= Me-no-Sen-You-no-Come =

Village in Jamaica

Me-no-Sen-You-no-Come is a village in the Cockpit Country of western Jamaica. It is now a part of a district called Aberdeen, Jamaica, in the north-east section of Saint Elizabeth Parish, and is not extinct, as was originally believed. From the Jamaican dialect, the village name translates in English as, 'If I don't send for you, don't come.'

Located at 430 metres above sea level, it was founded by runaway slaves escaping from estates in Trelawny Parish at the start of the nineteenth century.

==Origins==
In 1812, a community of runaways started when a dozen men and some women escaped from the sugar plantations of Trelawny into the Cockpit Country, and they created a village named Me-no-Sen-You-no-Come. It is located near some cliffs and boasted fertile soils in its valleys. The unofficial maroon community of Free black people in Jamaica grew from its start of less than 20 runaway slaves to a large village that supported 14 buildings with shingle roofs and wood floors, raised poultry, hogs and nearly two hundred acres of cultivated land, thickly planted with provisions.

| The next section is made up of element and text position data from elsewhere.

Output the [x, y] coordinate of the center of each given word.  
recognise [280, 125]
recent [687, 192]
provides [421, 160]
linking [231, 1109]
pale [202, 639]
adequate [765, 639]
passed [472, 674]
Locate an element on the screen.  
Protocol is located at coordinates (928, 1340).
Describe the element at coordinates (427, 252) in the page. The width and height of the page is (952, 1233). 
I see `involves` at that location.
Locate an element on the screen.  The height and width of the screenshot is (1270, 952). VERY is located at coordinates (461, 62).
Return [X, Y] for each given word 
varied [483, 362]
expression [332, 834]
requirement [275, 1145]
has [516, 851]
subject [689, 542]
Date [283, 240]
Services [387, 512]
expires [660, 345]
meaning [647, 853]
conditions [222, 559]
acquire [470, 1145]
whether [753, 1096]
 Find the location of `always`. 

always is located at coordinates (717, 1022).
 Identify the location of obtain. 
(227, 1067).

It is believed that runaway slaves who secured their freedom during the Second Maroon War, and had been a part of the community of Cuffee, joined Me-no-Sen-You-no-Come in succeeding years.

==Conflict with colonial authorities==

By the 1820s, Me-no-Sen-You-no-Come housed between 50 and 60 runaways. The headmen of the community were escaped slaves named Warren and Forbes. Me-no-Sen-You-no-Come also conducted a thriving trade with slaves from the north coast, who exchanged their salt provisions with the runaways for their ground provisions.

In October 1824, the colonial militias tried to destroy this maroon community. Some historians believe that the Maroons of Accompong Town successfully crushed this runaway community.

However, recent research shows that these Maroons had limited success, because after they left Me-no-Sen-You-no-Come to return to Accompong Town, a number of the runaways returned to the village and rebuilt huts. The Accompong Maroons succeeded only in killing one man, and capturing two women and three children.

==Legacy==

The community of Me-no-Sen-You-no-Come continued to thrive in the Cockpit Country until Emancipation in the 1830s. It is located in the southwest corner of the Cockpit Country, which is called "The District of Look Behind," now a part of the Upper Aberdeen community, because the redcoats rode two to a horse, one man facing the rear and nervously scanning the trees.

Today, Me-no-Sen-You-no-Come is called Quickstep.

Jamaican poet Kei Miller wrote a poem about Me-no-Sen-You-no-Come.